Given how little free time we have these days, it might be fair to say that our deepest wishes are laid bare during such respites. Days of planning lectures and field trips, of picking up the carrots and peas that land in an ever widening radius around Cleo's high chair, and of waking up to the plaintive wail, only slightly muted by two intervening doors, of a suddenly awake infant who has rendered our alarm clock irrelevant, mean that to-do lists now consist of day-to-day necessities. Attending to less pressing and more refined whims simply seems impossible.

Thus, in a way, you can tell what a new parent has been really missing when they finally do have some free time. And so part of me wishes I could say that I spent the this morning volunteering in an orphanage, or reading Wordsworth, or taking a restorative stroll. But no: my priority was simpler. I simply sat for 90 minutes, reading the Sunday Times, a cup of coffee at hand, and then eventually made my way outside to do some work in the long untended garden. Nothing special; indeed, I used to spend virtually every Sunday in grad school over the Times. But, damn, I don't remember it feeling this sweet.

Anyway, one of the high points of the Times for this satisfied reader was Rob Walker's article on the fate, and the partial resurrection, of the music cassette. As he noted, in terms of popularity, the cassette's been routed: where 8.6 million were sold in 2004, last year saw that number fall to 34,000. And yet, as Walker notes, there are still fans of the cassette - users who are drawn, he says, to its easy flexibility (the mixed tape still holds a real romance for many of us who came of age in the era before recordable CDs), or to its innovative combination of portability and social listening (you try sticking an LP in a car stereo).

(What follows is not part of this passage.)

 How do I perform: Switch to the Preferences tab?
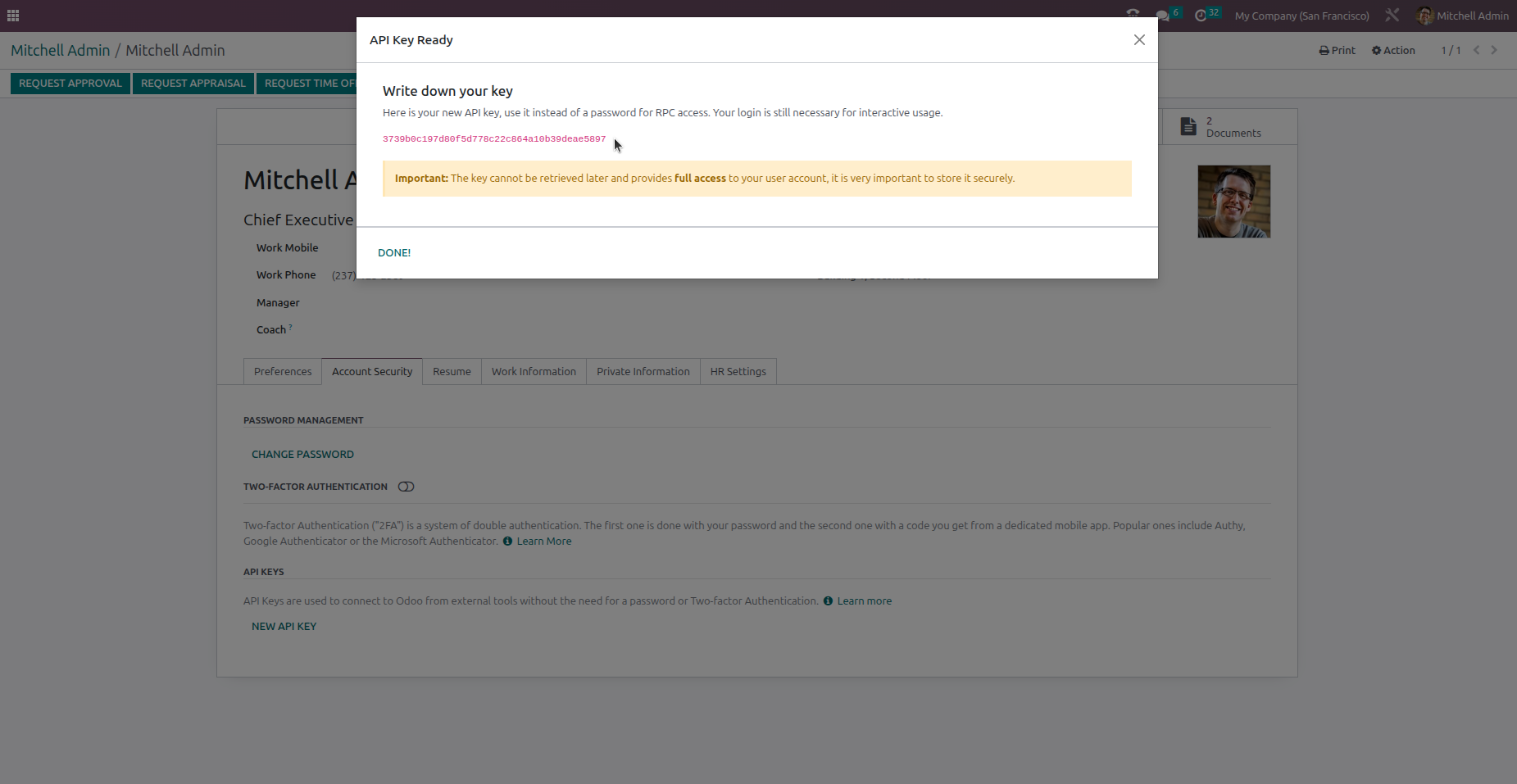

That all sounds more or less right to me, but I do disagree with him in one respect. Walker takes for granted the advantages of LPs when it came to design: quoting an essay on PopMatters, he concurs that records had a certain majesty, or artistic interest, that was never really rivaled by cassettes. Well, okay, in one sense: certainly, Warhol's clever album design for the Stones' Sticky Fingers, with its operable zipper, would hardly have carried much force if somehow transferred to cassette. And I do remember the sheer presence of an opened album: it felt, in its dimensions, significant.

But, by the late 1980s, cassettes could also be rather amazing, in their own modest way. Part of the reason for this, I think, was simply that the bar was set very low from the outset. If you pick up a cassette produced in the 70s, it'll almost certainly consist of a meager insert, of poor stock, that's printed on one side only. A reproduction of the album cover, a spine identifying the band and title, and then a list of the song titles beyond the second fold: that's all there was.

Or that's all there was until, in my experience, around 1986. By that point, bands were beginning - and I'm not sure why, exactly - to become much more ambitious with their cassette inserts. At first, this often simply meant a larger insert, which was folded to create the effect of pages. And those pages could contain some pretty great information: I remember an Iron Maiden cassette, for instance, that included, in a tiny font, a list of the various items they'd consumed on a recent tour. So many bottles of bourbon; so many drumsticks. More commonly, bands began to include the lyrics to their songs - and darn if we didn't end up poring over those, mouthing the words as we listened to the tracks for the first time. For some reason, I remember doing this most clearly with Terence Trent D'Arby's Neither Fish Nor Flesh. I can only recall the melodies to two songs from that cassette, but, man, was the packaging a thing of beauty.

I realize that this now sounds quaint, or even ridiculous. In an age when CDs often come with supplemental multimedia recordings, and in which one can simply look up the lyrics to a song on the Web, what I'm calling beautiful can seem rather meager. But maybe that's precisely the point. Cassettes were small, and yet they also contained what we perceived as acts of generosity - acts that unfolded, if one was lucky, as one opened the plastic case. A six-paneled page of lyrics to U2 songs, with photos of the band, may not seem like much. But it was significantly more than nothing, and I think that Walker might have acknowledged that, as well.